You usually use WNOHANG and WUNTRACED in different cases.
Case 1: Suppose you have a process which spawns off a bunch of children and needs to do other stuff while the children are running. These children sometimes exit or are killed, but the kernel will hold onto their exit status until some other process claims it via wait() or waitpid(). So, your parent process needs to call wait()/waitpid() on occasion to let the kernel rid itself of the remains of the child. But we don’t want wait()/waitpid() to block, because, in this case, our process has other things that it needs to do. We just want to collect the status of a dead process if there are any. That’s what WNOHANG is for. It prevents wait()/waitpid() from blocking so that your process can go on with other tasks. If a child died, its pid will be returned by wait()/waitpid() and your process can act on that. If nothing died, then the returned pid is 0.
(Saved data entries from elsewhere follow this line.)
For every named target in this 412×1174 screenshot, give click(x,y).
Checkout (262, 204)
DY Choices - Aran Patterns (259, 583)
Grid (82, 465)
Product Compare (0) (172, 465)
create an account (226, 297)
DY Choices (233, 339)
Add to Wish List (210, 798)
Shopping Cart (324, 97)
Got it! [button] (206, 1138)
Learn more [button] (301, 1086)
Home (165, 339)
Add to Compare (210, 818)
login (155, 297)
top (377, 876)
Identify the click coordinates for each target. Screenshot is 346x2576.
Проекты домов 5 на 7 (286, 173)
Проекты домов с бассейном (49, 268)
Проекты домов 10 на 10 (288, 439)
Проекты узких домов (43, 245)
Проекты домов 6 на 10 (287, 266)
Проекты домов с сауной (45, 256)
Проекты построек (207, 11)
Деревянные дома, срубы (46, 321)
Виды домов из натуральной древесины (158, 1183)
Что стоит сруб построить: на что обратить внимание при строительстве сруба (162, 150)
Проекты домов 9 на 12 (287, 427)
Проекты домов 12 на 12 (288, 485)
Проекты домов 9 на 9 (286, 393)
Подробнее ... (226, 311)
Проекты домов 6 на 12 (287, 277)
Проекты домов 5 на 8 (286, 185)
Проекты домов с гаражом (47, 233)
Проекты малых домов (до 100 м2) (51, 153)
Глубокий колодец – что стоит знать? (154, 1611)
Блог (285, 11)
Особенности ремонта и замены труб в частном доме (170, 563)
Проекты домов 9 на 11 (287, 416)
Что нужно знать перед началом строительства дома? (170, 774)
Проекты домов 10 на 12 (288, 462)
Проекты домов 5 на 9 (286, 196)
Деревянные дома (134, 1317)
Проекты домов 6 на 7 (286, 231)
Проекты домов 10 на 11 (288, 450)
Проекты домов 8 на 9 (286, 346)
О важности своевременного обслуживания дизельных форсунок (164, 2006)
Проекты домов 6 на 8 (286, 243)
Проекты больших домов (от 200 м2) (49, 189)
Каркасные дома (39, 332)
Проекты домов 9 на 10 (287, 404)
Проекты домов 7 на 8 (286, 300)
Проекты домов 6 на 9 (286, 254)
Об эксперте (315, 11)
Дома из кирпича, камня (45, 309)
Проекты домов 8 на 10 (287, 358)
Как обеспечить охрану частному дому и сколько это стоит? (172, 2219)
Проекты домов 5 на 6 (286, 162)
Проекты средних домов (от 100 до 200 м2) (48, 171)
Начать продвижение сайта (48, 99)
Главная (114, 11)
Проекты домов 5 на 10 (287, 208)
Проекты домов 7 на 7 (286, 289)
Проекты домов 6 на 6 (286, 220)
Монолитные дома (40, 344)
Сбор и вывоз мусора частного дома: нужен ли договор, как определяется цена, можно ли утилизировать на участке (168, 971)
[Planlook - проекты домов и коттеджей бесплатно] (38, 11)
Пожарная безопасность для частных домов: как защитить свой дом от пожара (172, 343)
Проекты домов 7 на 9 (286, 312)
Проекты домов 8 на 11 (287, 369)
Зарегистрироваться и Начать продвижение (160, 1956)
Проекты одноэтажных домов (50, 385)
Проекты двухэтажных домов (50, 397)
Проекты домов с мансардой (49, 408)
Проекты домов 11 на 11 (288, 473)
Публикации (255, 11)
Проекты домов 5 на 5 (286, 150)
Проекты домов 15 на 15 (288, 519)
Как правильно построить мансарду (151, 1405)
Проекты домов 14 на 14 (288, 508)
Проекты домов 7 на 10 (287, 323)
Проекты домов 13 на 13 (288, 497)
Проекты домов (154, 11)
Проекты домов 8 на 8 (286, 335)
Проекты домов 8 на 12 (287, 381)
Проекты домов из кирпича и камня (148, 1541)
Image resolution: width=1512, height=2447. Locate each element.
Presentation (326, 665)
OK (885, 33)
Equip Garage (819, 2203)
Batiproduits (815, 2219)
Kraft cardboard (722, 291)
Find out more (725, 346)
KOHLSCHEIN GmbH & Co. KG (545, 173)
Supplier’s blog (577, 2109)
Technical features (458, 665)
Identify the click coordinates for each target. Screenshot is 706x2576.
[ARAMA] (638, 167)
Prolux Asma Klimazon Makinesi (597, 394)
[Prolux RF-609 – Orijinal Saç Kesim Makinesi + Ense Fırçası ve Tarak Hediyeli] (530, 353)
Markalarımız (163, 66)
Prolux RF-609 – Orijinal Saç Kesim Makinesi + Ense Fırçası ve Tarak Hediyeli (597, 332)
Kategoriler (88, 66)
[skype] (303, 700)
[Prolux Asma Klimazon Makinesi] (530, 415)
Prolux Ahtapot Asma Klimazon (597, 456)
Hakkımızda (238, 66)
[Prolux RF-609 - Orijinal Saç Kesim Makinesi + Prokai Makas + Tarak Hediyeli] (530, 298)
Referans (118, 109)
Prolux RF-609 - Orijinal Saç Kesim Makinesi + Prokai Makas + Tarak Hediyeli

Case 2: Suppose your parent process, instead, wants to do nothing while children are running. You don’t want to just have it do some thumb-twidling for-loop, so you use a normal wait()/waitpid() without WNOHANG. Your process is taken out of the execution queue until one of the children dies. But what if one of your children is stopped via a SIGSTOP? Your child is no longer working on the task you have set it to, but the parent is still waiting. So, you’ve got a deadlock, in a sense, unless the child is continued by some means external to your parent and that child. WUNTRACED allows your parent to be returned from wait()/waitpid() if a child gets stopped as well as exiting or being killed. This way, your parent has a chance to send it a SIGCONT to continue it, kill it, assign its tasks to another child, whatever.